===== MATERIAL FOR THE TASK

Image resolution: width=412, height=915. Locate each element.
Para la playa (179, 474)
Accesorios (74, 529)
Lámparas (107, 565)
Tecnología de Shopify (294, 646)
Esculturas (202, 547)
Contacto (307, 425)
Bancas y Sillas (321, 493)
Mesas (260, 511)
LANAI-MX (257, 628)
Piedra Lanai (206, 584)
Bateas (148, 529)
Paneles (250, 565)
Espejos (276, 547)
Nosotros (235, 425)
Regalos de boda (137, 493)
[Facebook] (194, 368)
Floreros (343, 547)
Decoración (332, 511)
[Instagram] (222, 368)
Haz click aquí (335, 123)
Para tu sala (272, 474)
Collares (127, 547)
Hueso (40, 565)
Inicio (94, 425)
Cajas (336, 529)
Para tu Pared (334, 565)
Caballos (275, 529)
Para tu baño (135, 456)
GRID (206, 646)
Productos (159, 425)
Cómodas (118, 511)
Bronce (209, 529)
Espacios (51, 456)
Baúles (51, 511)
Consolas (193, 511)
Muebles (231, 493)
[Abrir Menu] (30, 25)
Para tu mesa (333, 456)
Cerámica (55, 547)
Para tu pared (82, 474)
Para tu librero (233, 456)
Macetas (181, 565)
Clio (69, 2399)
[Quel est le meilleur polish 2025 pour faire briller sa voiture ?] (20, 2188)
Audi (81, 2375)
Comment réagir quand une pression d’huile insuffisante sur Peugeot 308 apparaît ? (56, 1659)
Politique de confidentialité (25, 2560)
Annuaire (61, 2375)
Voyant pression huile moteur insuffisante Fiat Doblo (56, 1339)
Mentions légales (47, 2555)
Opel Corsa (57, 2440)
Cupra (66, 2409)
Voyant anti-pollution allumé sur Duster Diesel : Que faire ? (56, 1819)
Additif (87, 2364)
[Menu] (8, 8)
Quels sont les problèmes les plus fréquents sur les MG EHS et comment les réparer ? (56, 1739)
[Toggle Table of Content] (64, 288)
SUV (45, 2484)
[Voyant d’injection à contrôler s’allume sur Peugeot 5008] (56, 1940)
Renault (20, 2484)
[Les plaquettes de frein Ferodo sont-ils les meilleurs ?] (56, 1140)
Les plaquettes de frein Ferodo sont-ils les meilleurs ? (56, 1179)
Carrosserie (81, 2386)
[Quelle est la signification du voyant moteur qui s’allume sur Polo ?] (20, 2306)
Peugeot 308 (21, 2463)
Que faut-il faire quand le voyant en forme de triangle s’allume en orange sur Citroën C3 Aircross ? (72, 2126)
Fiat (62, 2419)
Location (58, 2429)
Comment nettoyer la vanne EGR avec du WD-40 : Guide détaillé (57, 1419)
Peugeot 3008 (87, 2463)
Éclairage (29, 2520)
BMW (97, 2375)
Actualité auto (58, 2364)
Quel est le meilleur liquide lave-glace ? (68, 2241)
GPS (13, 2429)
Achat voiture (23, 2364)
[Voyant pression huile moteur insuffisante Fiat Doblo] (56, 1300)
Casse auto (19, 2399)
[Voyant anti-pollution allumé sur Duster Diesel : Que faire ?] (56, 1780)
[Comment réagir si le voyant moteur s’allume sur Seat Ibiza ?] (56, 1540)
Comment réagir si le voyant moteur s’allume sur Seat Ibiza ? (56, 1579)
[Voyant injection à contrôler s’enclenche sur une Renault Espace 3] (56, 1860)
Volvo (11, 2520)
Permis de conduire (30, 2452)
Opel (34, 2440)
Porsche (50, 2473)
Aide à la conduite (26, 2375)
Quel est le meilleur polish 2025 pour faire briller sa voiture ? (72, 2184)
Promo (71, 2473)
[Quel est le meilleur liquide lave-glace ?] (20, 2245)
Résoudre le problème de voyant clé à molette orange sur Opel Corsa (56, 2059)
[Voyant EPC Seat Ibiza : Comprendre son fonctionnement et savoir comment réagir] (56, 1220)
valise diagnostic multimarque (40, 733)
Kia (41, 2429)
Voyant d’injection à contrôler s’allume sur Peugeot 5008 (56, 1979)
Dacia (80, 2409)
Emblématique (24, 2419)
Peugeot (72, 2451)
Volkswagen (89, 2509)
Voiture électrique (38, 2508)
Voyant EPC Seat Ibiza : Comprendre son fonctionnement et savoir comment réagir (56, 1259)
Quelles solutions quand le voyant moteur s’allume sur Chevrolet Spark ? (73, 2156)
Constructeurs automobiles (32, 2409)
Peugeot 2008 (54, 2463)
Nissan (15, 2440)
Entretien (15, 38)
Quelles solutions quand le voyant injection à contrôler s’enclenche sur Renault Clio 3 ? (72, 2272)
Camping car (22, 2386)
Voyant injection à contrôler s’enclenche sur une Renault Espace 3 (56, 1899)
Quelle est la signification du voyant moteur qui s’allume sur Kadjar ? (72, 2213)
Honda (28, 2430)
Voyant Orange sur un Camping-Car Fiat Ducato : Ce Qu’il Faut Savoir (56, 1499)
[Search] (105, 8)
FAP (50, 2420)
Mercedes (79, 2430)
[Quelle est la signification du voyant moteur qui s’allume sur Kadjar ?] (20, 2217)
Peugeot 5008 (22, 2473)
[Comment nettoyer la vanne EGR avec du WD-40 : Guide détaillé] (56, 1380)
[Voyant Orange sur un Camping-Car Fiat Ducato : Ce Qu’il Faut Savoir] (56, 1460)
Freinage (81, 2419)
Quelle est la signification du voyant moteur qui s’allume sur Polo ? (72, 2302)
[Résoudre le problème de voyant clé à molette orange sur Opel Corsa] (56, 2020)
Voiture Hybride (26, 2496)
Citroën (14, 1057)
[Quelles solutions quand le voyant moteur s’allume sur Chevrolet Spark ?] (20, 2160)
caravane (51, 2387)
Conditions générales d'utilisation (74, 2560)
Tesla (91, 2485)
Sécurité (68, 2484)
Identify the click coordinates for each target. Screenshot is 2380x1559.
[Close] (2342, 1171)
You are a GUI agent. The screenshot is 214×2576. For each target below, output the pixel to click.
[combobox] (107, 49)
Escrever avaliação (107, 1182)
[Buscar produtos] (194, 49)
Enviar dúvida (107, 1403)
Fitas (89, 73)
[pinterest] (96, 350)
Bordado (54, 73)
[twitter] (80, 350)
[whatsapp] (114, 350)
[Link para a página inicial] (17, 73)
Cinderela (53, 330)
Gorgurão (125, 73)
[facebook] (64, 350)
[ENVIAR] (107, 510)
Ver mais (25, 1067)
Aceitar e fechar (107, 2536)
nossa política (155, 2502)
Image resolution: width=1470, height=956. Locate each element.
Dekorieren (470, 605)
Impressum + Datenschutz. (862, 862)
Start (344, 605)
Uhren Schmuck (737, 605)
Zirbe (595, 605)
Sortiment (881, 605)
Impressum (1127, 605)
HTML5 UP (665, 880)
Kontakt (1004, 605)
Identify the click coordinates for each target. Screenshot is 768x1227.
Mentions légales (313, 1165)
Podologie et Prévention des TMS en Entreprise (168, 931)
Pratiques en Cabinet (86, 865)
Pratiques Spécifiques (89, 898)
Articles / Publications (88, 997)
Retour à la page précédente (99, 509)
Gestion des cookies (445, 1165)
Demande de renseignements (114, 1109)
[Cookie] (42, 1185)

==========

▶ **PROBLEM STATEMENT**: Give the data again, exactly.

▶ **TASK SOLUTION**:
Image resolution: width=412, height=915. Locate each element.
Para la playa (179, 474)
Accesorios (74, 529)
Lámparas (107, 565)
Tecnología de Shopify (294, 646)
Esculturas (202, 547)
Contacto (307, 425)
Bancas y Sillas (321, 493)
Mesas (260, 511)
LANAI-MX (257, 628)
Piedra Lanai (206, 584)
Bateas (148, 529)
Paneles (250, 565)
Espejos (276, 547)
Nosotros (235, 425)
Regalos de boda (137, 493)
[Facebook] (194, 368)
Floreros (343, 547)
Decoración (332, 511)
[Instagram] (222, 368)
Haz click aquí (335, 123)
Para tu sala (272, 474)
Collares (127, 547)
Hueso (40, 565)
Inicio (94, 425)
Cajas (336, 529)
Para tu Pared (334, 565)
Caballos (275, 529)
Para tu baño (135, 456)
GRID (206, 646)
Productos (159, 425)
Cómodas (118, 511)
Bronce (209, 529)
Espacios (51, 456)
Baúles (51, 511)
Consolas (193, 511)
Muebles (231, 493)
[Abrir Menu] (30, 25)
Para tu mesa (333, 456)
Cerámica (55, 547)
Para tu pared (82, 474)
Para tu librero (233, 456)
Macetas (181, 565)
Clio (69, 2399)
[Quel est le meilleur polish 2025 pour faire briller sa voiture ?] (20, 2188)
Audi (81, 2375)
Comment réagir quand une pression d’huile insuffisante sur Peugeot 308 apparaît ? (56, 1659)
Politique de confidentialité (25, 2560)
Annuaire (61, 2375)
Voyant pression huile moteur insuffisante Fiat Doblo (56, 1339)
Mentions légales (47, 2555)
Opel Corsa (57, 2440)
Cupra (66, 2409)
Voyant anti-pollution allumé sur Duster Diesel : Que faire ? (56, 1819)
Additif (87, 2364)
[Menu] (8, 8)
Quels sont les problèmes les plus fréquents sur les MG EHS et comment les réparer ? (56, 1739)
[Toggle Table of Content] (64, 288)
SUV (45, 2484)
[Voyant d’injection à contrôler s’allume sur Peugeot 5008] (56, 1940)
Renault (20, 2484)
[Les plaquettes de frein Ferodo sont-ils les meilleurs ?] (56, 1140)
Les plaquettes de frein Ferodo sont-ils les meilleurs ? (56, 1179)
Carrosserie (81, 2386)
[Quelle est la signification du voyant moteur qui s’allume sur Polo ?] (20, 2306)
Peugeot 308 (21, 2463)
Que faut-il faire quand le voyant en forme de triangle s’allume en orange sur Citroën C3 Aircross ? (72, 2126)
Fiat (62, 2419)
Location (58, 2429)
Comment nettoyer la vanne EGR avec du WD-40 : Guide détaillé (57, 1419)
Peugeot 3008 (87, 2463)
Éclairage (29, 2520)
BMW (97, 2375)
Actualité auto (58, 2364)
Quel est le meilleur liquide lave-glace ? (68, 2241)
GPS (13, 2429)
Achat voiture (23, 2364)
[Voyant pression huile moteur insuffisante Fiat Doblo] (56, 1300)
Casse auto (19, 2399)
[Voyant anti-pollution allumé sur Duster Diesel : Que faire ?] (56, 1780)
[Comment réagir si le voyant moteur s’allume sur Seat Ibiza ?] (56, 1540)
Comment réagir si le voyant moteur s’allume sur Seat Ibiza ? (56, 1579)
[Voyant injection à contrôler s’enclenche sur une Renault Espace 3] (56, 1860)
Volvo (11, 2520)
Permis de conduire (30, 2452)
Opel (34, 2440)
Porsche (50, 2473)
Aide à la conduite (26, 2375)
Quel est le meilleur polish 2025 pour faire briller sa voiture ? (72, 2184)
Promo (71, 2473)
[Quel est le meilleur liquide lave-glace ?] (20, 2245)
Résoudre le problème de voyant clé à molette orange sur Opel Corsa (56, 2059)
[Voyant EPC Seat Ibiza : Comprendre son fonctionnement et savoir comment réagir] (56, 1220)
valise diagnostic multimarque (40, 733)
Kia (41, 2429)
Voyant d’injection à contrôler s’allume sur Peugeot 5008 (56, 1979)
Dacia (80, 2409)
Emblématique (24, 2419)
Peugeot (72, 2451)
Volkswagen (89, 2509)
Voiture électrique (38, 2508)
Voyant EPC Seat Ibiza : Comprendre son fonctionnement et savoir comment réagir (56, 1259)
Quelles solutions quand le voyant moteur s’allume sur Chevrolet Spark ? (73, 2156)
Constructeurs automobiles (32, 2409)
Peugeot 2008 (54, 2463)
Nissan (15, 2440)
Entretien (15, 38)
Quelles solutions quand le voyant injection à contrôler s’enclenche sur Renault Clio 3 ? (72, 2272)
Camping car (22, 2386)
Voyant injection à contrôler s’enclenche sur une Renault Espace 3 (56, 1899)
Quelle est la signification du voyant moteur qui s’allume sur Kadjar ? (72, 2213)
Honda (28, 2430)
Voyant Orange sur un Camping-Car Fiat Ducato : Ce Qu’il Faut Savoir (56, 1499)
[Search] (105, 8)
FAP (50, 2420)
Mercedes (79, 2430)
[Quelle est la signification du voyant moteur qui s’allume sur Kadjar ?] (20, 2217)
Peugeot 5008 (22, 2473)
[Comment nettoyer la vanne EGR avec du WD-40 : Guide détaillé] (56, 1380)
[Voyant Orange sur un Camping-Car Fiat Ducato : Ce Qu’il Faut Savoir] (56, 1460)
Freinage (81, 2419)
Quelle est la signification du voyant moteur qui s’allume sur Polo ? (72, 2302)
[Résoudre le problème de voyant clé à molette orange sur Opel Corsa] (56, 2020)
Voiture Hybride (26, 2496)
Citroën (14, 1057)
[Quelles solutions quand le voyant moteur s’allume sur Chevrolet Spark ?] (20, 2160)
caravane (51, 2387)
Conditions générales d'utilisation (74, 2560)
Tesla (91, 2485)
Sécurité (68, 2484)
Identify the click coordinates for each target. Screenshot is 2380x1559.
[Close] (2342, 1171)
You are a GUI agent. The screenshot is 214×2576. For each target below, output the pixel to click.
[combobox] (107, 49)
Escrever avaliação (107, 1182)
[Buscar produtos] (194, 49)
Enviar dúvida (107, 1403)
Fitas (89, 73)
[pinterest] (96, 350)
Bordado (54, 73)
[twitter] (80, 350)
[whatsapp] (114, 350)
[Link para a página inicial] (17, 73)
Cinderela (53, 330)
Gorgurão (125, 73)
[facebook] (64, 350)
[ENVIAR] (107, 510)
Ver mais (25, 1067)
Aceitar e fechar (107, 2536)
nossa política (155, 2502)
Image resolution: width=1470, height=956. Locate each element.
Dekorieren (470, 605)
Impressum + Datenschutz. (862, 862)
Start (344, 605)
Uhren Schmuck (737, 605)
Zirbe (595, 605)
Sortiment (881, 605)
Impressum (1127, 605)
HTML5 UP (665, 880)
Kontakt (1004, 605)
Identify the click coordinates for each target. Screenshot is 768x1227.
Mentions légales (313, 1165)
Podologie et Prévention des TMS en Entreprise (168, 931)
Pratiques en Cabinet (86, 865)
Pratiques Spécifiques (89, 898)
Articles / Publications (88, 997)
Retour à la page précédente (99, 509)
Gestion des cookies (445, 1165)
Demande de renseignements (114, 1109)
[Cookie] (42, 1185)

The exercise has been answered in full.